TASK DETAILS.
Give the number of lines in the records that include the word "will", and nothing besides.

━━━ DATA EXTRACT

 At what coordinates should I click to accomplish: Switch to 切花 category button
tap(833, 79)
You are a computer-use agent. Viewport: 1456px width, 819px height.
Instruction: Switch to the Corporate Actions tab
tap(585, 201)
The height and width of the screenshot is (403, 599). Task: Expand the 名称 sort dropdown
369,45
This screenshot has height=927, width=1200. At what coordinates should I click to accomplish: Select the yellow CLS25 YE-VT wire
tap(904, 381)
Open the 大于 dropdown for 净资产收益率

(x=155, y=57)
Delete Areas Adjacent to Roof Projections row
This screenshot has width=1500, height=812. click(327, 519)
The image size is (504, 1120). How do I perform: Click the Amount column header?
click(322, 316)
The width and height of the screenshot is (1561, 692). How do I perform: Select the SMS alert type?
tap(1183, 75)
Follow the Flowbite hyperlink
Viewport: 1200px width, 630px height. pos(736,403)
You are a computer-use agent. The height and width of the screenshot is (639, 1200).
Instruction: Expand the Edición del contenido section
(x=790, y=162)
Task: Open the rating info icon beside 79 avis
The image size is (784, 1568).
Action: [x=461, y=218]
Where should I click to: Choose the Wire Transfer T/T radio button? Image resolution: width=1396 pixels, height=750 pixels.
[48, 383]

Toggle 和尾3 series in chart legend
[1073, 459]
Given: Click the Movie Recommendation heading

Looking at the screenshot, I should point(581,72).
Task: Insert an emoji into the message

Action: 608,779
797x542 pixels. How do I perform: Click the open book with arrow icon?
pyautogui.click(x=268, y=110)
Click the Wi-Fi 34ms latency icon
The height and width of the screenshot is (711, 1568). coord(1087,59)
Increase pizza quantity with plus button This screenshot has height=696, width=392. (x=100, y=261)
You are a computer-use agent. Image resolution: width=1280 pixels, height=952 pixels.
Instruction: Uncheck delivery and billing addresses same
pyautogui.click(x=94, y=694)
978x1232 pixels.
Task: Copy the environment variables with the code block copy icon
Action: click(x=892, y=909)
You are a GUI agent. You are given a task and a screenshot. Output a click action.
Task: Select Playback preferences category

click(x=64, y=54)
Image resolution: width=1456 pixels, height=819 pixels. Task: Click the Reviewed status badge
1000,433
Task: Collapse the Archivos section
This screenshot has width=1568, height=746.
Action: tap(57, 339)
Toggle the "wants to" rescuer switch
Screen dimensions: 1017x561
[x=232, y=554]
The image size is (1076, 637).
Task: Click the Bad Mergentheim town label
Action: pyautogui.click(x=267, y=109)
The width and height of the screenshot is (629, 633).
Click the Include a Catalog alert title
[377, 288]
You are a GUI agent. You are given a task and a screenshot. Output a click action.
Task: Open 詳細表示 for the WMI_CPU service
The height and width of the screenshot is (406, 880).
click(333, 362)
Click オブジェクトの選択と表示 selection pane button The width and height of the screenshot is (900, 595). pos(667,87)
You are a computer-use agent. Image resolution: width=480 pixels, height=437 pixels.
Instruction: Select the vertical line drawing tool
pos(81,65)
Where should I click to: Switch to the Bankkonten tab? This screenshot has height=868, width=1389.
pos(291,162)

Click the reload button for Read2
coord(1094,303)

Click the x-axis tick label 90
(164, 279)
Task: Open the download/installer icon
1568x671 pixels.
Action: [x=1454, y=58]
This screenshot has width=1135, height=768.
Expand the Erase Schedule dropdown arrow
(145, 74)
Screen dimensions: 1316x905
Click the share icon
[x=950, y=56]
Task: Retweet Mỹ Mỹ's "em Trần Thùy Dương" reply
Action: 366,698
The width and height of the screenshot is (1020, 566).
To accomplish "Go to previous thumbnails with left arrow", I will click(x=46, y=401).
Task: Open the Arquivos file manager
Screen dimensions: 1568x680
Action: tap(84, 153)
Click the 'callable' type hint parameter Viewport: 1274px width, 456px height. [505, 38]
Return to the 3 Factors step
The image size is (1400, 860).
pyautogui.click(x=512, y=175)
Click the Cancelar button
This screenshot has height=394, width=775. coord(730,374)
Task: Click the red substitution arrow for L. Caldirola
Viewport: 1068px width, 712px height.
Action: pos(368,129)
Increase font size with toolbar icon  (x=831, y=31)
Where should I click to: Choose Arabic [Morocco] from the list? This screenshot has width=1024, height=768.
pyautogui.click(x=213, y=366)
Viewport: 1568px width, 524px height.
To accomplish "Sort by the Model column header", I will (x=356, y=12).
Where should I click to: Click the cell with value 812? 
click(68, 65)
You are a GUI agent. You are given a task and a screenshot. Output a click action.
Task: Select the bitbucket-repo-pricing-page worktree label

━━━━━━

SOLUTION BELOW.
2